January: Community Service
In honor of Martin Luther King, Jr. Day, a National Day of Service, this January we are highlighting YPs working to directly serve their communities.
Congratulations to our January Spotlights of the Month, Mike Braun, Astoria YP, and Jennifer Daniel, Princess Chambers!
After a tumultuous 2020, my colleagues Kelly Licul and Jessica Haverlin and I came together with a vision to offer a platform for young professionals in our beloved Astoria community to reconnect. The Astoria community is filled with diverse, energetic, and caring young people eager to meet new people and give back to the neighborhood they love so dearly, and Astoria Young Professionals (AYP) is a group for Astorians designed to do just that.
During the holidays, AYP partnered with the Variety Boys & Girls Club and the Astoria Food Pantry to raise money for their annual toy giveaway. With the combination of monetary and in-kind contributions, we raised over $4,000 for toys that went to local children and families across the Astoria neighborhood, and all of the gifts were purchased at local Astoria stores. This tremendously successful first fundraiser exemplifies the how eager our Astoria young professionals are to give back to the neighborhood they love.
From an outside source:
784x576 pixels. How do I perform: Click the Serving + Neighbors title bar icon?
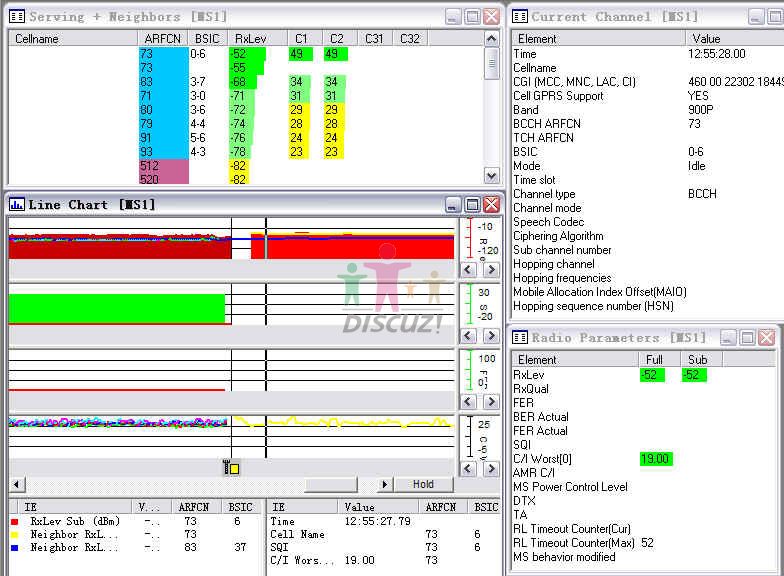point(17,16)
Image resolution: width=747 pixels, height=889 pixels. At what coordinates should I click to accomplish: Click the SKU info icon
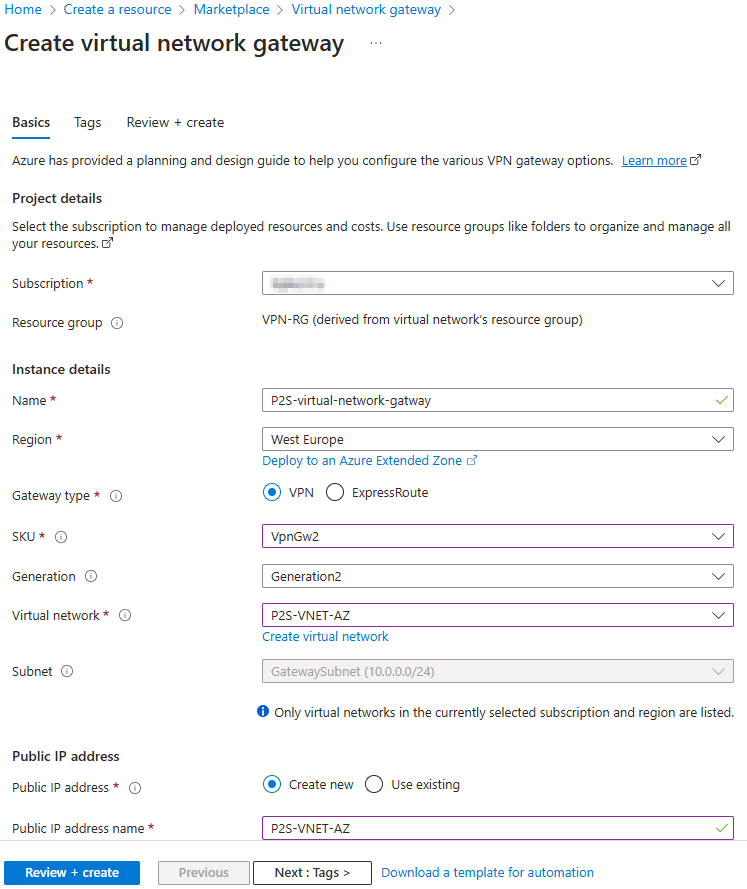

A quote by author and motivational speaker Zig Ziglar always stuck with me, and I think it resonates with people in any industry: “you can have everything in life that you want if you will just help enough other people get what they want.”
I’ve been a New Yorker all my life. I grew up in Elmont, Long Island; I went to college at SUNY Cortland for my bachelors and the University at Albany for grad school; and now, of course, I live in Astoria. But I think I didn’t actually understand what it meant to be a New Yorker until I went abroad to Europe for two weeks while in college. Let’s just say–New Yorkers have an image, and I’m proud to represent this city anywhere that I go.
Growing up in a single-parent low-income household, I understood what it meant to have limited resources. Although my mom didn’t have all she wanted, she believed that no one is “too poor to give.” She instilled a spirit of service and generosity in her children. The desire to help others continued to grow when I attended a high school rooted in community development. From an early age, I have volunteered with food distributions to senior citizens, community drives, health-focused research initiatives, and homeless outreaches, and participated in international community restoration projects over the years. The passion to improve the quality of life for others was bred from those experiences.
I am most proud of the ability to identify issues within the community and actively address them. Princess Chambers began as an opportunity to meet a need in the community after a conversation with a few high school seniors who mentioned that they were not going to attend their prom because they couldn’t afford it. That first year, I conducted a prom dress drive and collected 250 dresses and organized an event in two weeks. Turning an initiative into a nonprofit organization and being able to expand our mission to include mentoring and scholarships, and the pivot to provide casual clothing for young women to attend school with confidence after pausing our prom giveaway due to COVID is something I am also proud of.
My advice is to pay attention to the problems in the world and make note of the ones that stay at the forefront of your mind. If it keeps you up at night, chances are you are the person to address the issue and/or be part of a communal effort towards change through an existing organization or initiative. If there is one thing these unprecedented times have reiterated is that life is fragile and unpredictable so it should be filled with meaningful moments.We are our brothers’ and sisters’ keepers and we can make the world a more equitable and comfortable place by leading our lives with empathy and compassion.
I am a Brooklyn, New York native and I realize that comes with being desensitized to most things that the average person would not consider “normal.” Those moments come out when people from other states and countries visit this magical place and become surprised by things that are a norm to the average New Yorker such as excessive traffic noise, the ability to get fresh sliced mangos and churros on the train platform, ordering your favorite meal at midnight, and seeing “showtime” subway performers and people move furniture on the train.